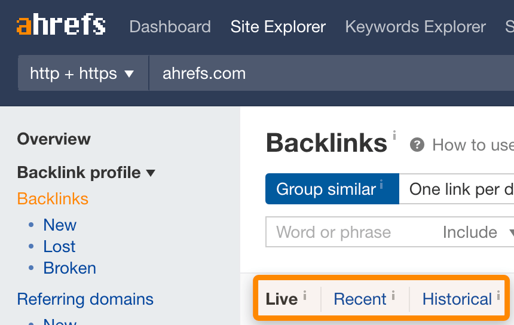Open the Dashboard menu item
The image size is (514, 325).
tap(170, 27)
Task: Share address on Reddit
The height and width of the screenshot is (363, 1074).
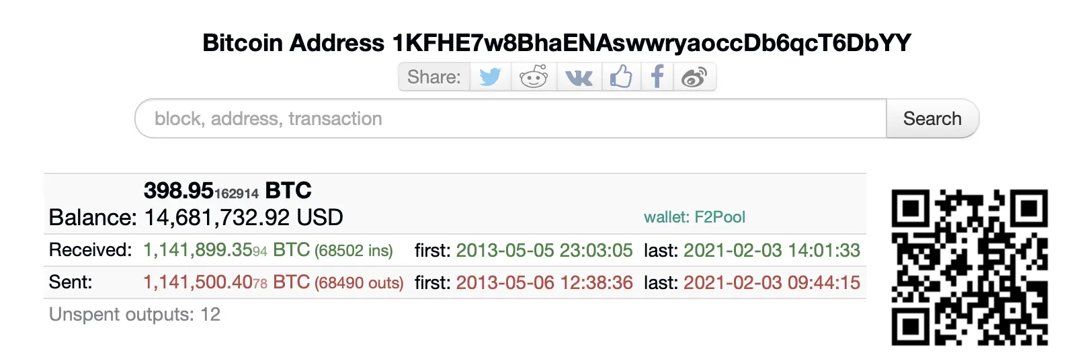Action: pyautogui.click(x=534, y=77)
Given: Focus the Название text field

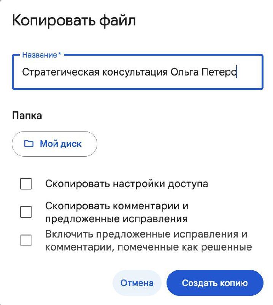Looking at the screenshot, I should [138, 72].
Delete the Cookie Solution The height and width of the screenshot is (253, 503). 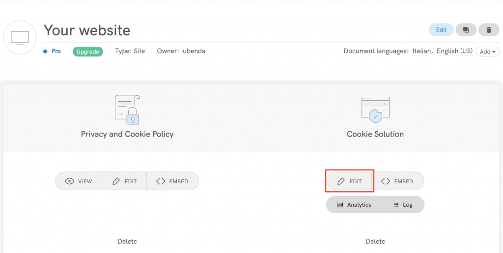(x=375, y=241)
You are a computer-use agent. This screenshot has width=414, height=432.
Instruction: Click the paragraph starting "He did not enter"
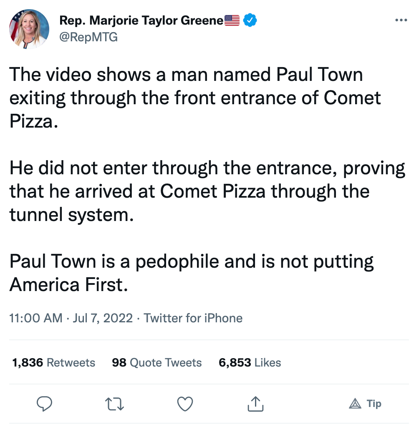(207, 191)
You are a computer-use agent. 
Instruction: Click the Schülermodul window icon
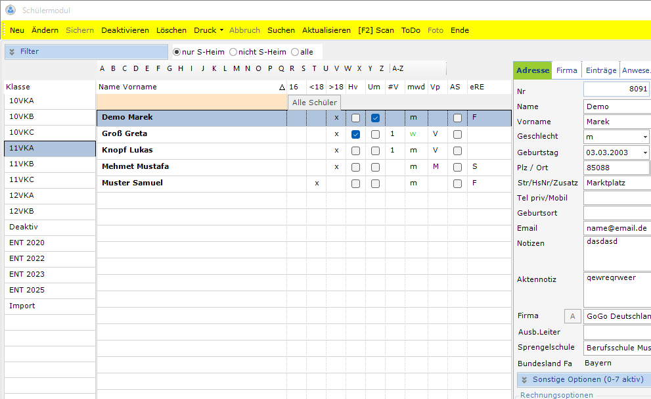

====================

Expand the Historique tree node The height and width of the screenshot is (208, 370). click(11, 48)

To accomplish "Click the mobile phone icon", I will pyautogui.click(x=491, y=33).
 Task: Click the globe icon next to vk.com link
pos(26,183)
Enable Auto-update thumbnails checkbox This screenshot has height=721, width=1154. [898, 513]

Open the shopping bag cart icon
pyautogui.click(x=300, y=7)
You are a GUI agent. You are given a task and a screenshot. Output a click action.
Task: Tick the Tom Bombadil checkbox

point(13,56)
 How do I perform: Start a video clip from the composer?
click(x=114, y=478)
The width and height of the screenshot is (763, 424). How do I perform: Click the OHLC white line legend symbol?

====================

=== TASK TO CARRY OUT ===
Pull out all lines in the data above that include "computer".

=== REPLY ===
You are a computer-use agent. This screenshot has width=414, height=432.
You are a computer-use agent. 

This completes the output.